§ **Data lines**
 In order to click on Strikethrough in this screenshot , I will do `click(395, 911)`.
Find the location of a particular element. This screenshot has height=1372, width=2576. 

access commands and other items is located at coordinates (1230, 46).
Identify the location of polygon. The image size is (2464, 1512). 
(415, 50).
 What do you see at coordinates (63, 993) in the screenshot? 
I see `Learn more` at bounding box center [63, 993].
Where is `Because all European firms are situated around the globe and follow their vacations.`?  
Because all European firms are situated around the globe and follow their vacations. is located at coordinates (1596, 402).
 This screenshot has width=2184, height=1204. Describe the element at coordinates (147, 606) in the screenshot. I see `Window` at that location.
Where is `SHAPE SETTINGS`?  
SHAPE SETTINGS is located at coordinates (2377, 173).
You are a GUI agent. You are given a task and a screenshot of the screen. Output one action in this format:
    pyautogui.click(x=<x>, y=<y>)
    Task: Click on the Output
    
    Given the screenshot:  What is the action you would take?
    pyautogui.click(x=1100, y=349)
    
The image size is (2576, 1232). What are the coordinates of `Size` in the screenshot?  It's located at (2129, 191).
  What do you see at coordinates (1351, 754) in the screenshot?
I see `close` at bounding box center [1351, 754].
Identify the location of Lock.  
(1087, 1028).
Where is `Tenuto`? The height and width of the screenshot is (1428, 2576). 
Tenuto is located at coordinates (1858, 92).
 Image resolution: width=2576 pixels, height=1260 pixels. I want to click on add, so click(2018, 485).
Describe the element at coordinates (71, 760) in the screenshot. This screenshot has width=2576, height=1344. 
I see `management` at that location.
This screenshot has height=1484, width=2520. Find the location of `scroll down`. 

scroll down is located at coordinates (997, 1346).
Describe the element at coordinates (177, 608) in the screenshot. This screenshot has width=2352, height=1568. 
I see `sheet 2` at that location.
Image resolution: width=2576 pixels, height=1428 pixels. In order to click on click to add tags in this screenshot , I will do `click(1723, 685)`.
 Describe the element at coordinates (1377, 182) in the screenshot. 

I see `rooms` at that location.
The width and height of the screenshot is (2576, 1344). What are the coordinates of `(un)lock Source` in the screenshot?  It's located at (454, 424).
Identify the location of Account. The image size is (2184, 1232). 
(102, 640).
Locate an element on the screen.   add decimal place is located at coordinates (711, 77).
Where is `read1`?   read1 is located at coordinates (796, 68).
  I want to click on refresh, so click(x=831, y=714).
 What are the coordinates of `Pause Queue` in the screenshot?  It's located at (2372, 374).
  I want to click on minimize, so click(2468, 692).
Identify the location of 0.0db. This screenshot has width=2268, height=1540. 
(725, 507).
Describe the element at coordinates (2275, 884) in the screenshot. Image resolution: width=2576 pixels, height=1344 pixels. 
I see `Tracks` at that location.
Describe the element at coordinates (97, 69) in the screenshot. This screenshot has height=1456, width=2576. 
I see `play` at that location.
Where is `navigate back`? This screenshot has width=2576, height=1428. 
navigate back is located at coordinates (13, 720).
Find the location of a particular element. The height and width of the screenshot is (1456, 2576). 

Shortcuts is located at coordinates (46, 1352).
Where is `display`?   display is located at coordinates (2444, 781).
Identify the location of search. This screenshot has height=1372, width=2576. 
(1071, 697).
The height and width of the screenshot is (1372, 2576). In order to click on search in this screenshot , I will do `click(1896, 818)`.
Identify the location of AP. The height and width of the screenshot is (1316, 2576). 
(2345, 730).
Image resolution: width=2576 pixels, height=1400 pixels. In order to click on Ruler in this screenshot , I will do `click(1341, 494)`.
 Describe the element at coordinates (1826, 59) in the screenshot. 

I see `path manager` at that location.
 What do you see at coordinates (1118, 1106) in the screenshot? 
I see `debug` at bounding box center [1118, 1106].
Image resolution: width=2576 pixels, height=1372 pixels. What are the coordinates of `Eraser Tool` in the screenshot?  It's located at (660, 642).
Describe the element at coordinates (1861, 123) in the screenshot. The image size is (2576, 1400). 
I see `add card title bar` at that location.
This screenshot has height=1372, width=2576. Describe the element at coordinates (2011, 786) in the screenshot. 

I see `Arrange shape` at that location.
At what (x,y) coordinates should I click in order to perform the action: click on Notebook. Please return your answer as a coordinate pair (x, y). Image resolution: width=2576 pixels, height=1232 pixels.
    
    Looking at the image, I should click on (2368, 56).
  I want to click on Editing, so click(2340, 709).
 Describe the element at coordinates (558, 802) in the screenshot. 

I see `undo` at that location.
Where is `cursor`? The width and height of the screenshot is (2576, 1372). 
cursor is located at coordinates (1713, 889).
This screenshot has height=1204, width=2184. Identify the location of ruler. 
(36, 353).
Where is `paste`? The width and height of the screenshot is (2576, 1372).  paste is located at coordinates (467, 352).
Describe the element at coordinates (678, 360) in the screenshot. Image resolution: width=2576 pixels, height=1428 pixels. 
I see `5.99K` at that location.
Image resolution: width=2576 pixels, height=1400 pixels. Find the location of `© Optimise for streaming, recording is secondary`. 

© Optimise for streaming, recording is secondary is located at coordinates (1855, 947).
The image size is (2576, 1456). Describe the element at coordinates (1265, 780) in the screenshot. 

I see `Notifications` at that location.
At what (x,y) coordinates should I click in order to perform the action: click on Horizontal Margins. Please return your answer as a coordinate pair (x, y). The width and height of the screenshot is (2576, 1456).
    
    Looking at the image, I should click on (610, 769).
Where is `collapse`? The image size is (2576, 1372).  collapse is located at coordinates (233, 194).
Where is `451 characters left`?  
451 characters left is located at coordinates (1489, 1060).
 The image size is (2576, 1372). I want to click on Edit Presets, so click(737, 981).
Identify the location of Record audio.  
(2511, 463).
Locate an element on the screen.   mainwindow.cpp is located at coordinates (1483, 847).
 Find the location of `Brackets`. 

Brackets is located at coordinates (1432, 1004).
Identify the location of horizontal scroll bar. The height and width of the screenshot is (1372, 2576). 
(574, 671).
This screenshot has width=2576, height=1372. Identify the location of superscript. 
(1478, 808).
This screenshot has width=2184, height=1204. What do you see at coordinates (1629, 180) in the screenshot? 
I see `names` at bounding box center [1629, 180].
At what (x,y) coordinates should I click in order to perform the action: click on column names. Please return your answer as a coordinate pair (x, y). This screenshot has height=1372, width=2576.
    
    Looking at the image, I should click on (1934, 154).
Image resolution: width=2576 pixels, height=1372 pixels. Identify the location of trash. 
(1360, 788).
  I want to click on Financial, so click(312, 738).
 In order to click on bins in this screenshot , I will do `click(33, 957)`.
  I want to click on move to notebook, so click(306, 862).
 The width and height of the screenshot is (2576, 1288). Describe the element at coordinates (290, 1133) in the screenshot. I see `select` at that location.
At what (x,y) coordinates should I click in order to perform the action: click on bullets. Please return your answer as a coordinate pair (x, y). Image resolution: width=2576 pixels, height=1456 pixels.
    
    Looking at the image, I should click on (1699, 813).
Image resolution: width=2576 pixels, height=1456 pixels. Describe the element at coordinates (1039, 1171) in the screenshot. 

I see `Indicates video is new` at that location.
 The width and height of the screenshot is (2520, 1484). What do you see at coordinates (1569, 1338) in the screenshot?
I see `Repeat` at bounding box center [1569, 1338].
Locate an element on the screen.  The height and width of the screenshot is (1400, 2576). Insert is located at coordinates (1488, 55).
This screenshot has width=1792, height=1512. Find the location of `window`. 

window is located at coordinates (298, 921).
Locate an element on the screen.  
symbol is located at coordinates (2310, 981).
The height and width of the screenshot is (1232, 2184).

§ **Task to complete**
Could you reproduce all of the lines above verbatim, from the first to the last, with nothing altered?

§ **Answer to this task**
 In order to click on Strikethrough in this screenshot , I will do `click(395, 911)`.
Find the location of a particular element. This screenshot has height=1372, width=2576. 

access commands and other items is located at coordinates (1230, 46).
Identify the location of polygon. The image size is (2464, 1512). 
(415, 50).
 What do you see at coordinates (63, 993) in the screenshot? 
I see `Learn more` at bounding box center [63, 993].
Where is `Because all European firms are situated around the globe and follow their vacations.`?  
Because all European firms are situated around the globe and follow their vacations. is located at coordinates (1596, 402).
 This screenshot has width=2184, height=1204. Describe the element at coordinates (147, 606) in the screenshot. I see `Window` at that location.
Where is `SHAPE SETTINGS`?  
SHAPE SETTINGS is located at coordinates (2377, 173).
You are a GUI agent. You are given a task and a screenshot of the screen. Output one action in this format:
    pyautogui.click(x=<x>, y=<y>)
    Task: Click on the Output
    
    Given the screenshot:  What is the action you would take?
    pyautogui.click(x=1100, y=349)
    
The image size is (2576, 1232). What are the coordinates of `Size` in the screenshot?  It's located at (2129, 191).
  What do you see at coordinates (1351, 754) in the screenshot?
I see `close` at bounding box center [1351, 754].
Identify the location of Lock.  
(1087, 1028).
Where is `Tenuto`? The height and width of the screenshot is (1428, 2576). 
Tenuto is located at coordinates (1858, 92).
 Image resolution: width=2576 pixels, height=1260 pixels. I want to click on add, so click(2018, 485).
Describe the element at coordinates (71, 760) in the screenshot. This screenshot has width=2576, height=1344. 
I see `management` at that location.
This screenshot has height=1484, width=2520. Find the location of `scroll down`. 

scroll down is located at coordinates (997, 1346).
Describe the element at coordinates (177, 608) in the screenshot. This screenshot has width=2352, height=1568. 
I see `sheet 2` at that location.
Image resolution: width=2576 pixels, height=1428 pixels. In order to click on click to add tags in this screenshot , I will do `click(1723, 685)`.
 Describe the element at coordinates (1377, 182) in the screenshot. 

I see `rooms` at that location.
The width and height of the screenshot is (2576, 1344). What are the coordinates of `(un)lock Source` in the screenshot?  It's located at (454, 424).
Identify the location of Account. The image size is (2184, 1232). 
(102, 640).
Locate an element on the screen.   add decimal place is located at coordinates (711, 77).
Where is `read1`?   read1 is located at coordinates (796, 68).
  I want to click on refresh, so click(x=831, y=714).
 What are the coordinates of `Pause Queue` in the screenshot?  It's located at (2372, 374).
  I want to click on minimize, so click(2468, 692).
Identify the location of 0.0db. This screenshot has width=2268, height=1540. 
(725, 507).
Describe the element at coordinates (2275, 884) in the screenshot. Image resolution: width=2576 pixels, height=1344 pixels. 
I see `Tracks` at that location.
Describe the element at coordinates (97, 69) in the screenshot. This screenshot has height=1456, width=2576. 
I see `play` at that location.
Where is `navigate back`? This screenshot has width=2576, height=1428. 
navigate back is located at coordinates (13, 720).
Find the location of a particular element. The height and width of the screenshot is (1456, 2576). 

Shortcuts is located at coordinates (46, 1352).
Where is `display`?   display is located at coordinates (2444, 781).
Identify the location of search. This screenshot has height=1372, width=2576. 
(1071, 697).
The height and width of the screenshot is (1372, 2576). In order to click on search in this screenshot , I will do `click(1896, 818)`.
Identify the location of AP. The height and width of the screenshot is (1316, 2576). 
(2345, 730).
Image resolution: width=2576 pixels, height=1400 pixels. In order to click on Ruler in this screenshot , I will do `click(1341, 494)`.
 Describe the element at coordinates (1826, 59) in the screenshot. 

I see `path manager` at that location.
 What do you see at coordinates (1118, 1106) in the screenshot? 
I see `debug` at bounding box center [1118, 1106].
Image resolution: width=2576 pixels, height=1372 pixels. What are the coordinates of `Eraser Tool` in the screenshot?  It's located at (660, 642).
Describe the element at coordinates (1861, 123) in the screenshot. The image size is (2576, 1400). 
I see `add card title bar` at that location.
This screenshot has height=1372, width=2576. Describe the element at coordinates (2011, 786) in the screenshot. 

I see `Arrange shape` at that location.
At what (x,y) coordinates should I click in order to perform the action: click on Notebook. Please return your answer as a coordinate pair (x, y). Image resolution: width=2576 pixels, height=1232 pixels.
    
    Looking at the image, I should click on (2368, 56).
  I want to click on Editing, so click(2340, 709).
 Describe the element at coordinates (558, 802) in the screenshot. 

I see `undo` at that location.
Where is `cursor`? The width and height of the screenshot is (2576, 1372). 
cursor is located at coordinates (1713, 889).
This screenshot has height=1204, width=2184. Identify the location of ruler. 
(36, 353).
Where is `paste`? The width and height of the screenshot is (2576, 1372).  paste is located at coordinates (467, 352).
Describe the element at coordinates (678, 360) in the screenshot. Image resolution: width=2576 pixels, height=1428 pixels. 
I see `5.99K` at that location.
Image resolution: width=2576 pixels, height=1400 pixels. Find the location of `© Optimise for streaming, recording is secondary`. 

© Optimise for streaming, recording is secondary is located at coordinates (1855, 947).
The image size is (2576, 1456). Describe the element at coordinates (1265, 780) in the screenshot. 

I see `Notifications` at that location.
At what (x,y) coordinates should I click in order to perform the action: click on Horizontal Margins. Please return your answer as a coordinate pair (x, y). The width and height of the screenshot is (2576, 1456).
    
    Looking at the image, I should click on (610, 769).
Where is `collapse`? The image size is (2576, 1372).  collapse is located at coordinates (233, 194).
Where is `451 characters left`?  
451 characters left is located at coordinates (1489, 1060).
 The image size is (2576, 1372). I want to click on Edit Presets, so click(737, 981).
Identify the location of Record audio.  
(2511, 463).
Locate an element on the screen.   mainwindow.cpp is located at coordinates (1483, 847).
 Find the location of `Brackets`. 

Brackets is located at coordinates (1432, 1004).
Identify the location of horizontal scroll bar. The height and width of the screenshot is (1372, 2576). 
(574, 671).
This screenshot has width=2576, height=1372. Identify the location of superscript. 
(1478, 808).
This screenshot has width=2184, height=1204. What do you see at coordinates (1629, 180) in the screenshot? 
I see `names` at bounding box center [1629, 180].
At what (x,y) coordinates should I click in order to perform the action: click on column names. Please return your answer as a coordinate pair (x, y). This screenshot has height=1372, width=2576.
    
    Looking at the image, I should click on (1934, 154).
Image resolution: width=2576 pixels, height=1372 pixels. Identify the location of trash. 
(1360, 788).
  I want to click on Financial, so click(312, 738).
 In order to click on bins in this screenshot , I will do `click(33, 957)`.
  I want to click on move to notebook, so click(306, 862).
 The width and height of the screenshot is (2576, 1288). Describe the element at coordinates (290, 1133) in the screenshot. I see `select` at that location.
At what (x,y) coordinates should I click in order to perform the action: click on bullets. Please return your answer as a coordinate pair (x, y). Image resolution: width=2576 pixels, height=1456 pixels.
    
    Looking at the image, I should click on (1699, 813).
Image resolution: width=2576 pixels, height=1456 pixels. Describe the element at coordinates (1039, 1171) in the screenshot. 

I see `Indicates video is new` at that location.
 The width and height of the screenshot is (2520, 1484). What do you see at coordinates (1569, 1338) in the screenshot?
I see `Repeat` at bounding box center [1569, 1338].
Locate an element on the screen.  The height and width of the screenshot is (1400, 2576). Insert is located at coordinates (1488, 55).
This screenshot has width=1792, height=1512. Find the location of `window`. 

window is located at coordinates (298, 921).
Locate an element on the screen.  
symbol is located at coordinates (2310, 981).
The height and width of the screenshot is (1232, 2184).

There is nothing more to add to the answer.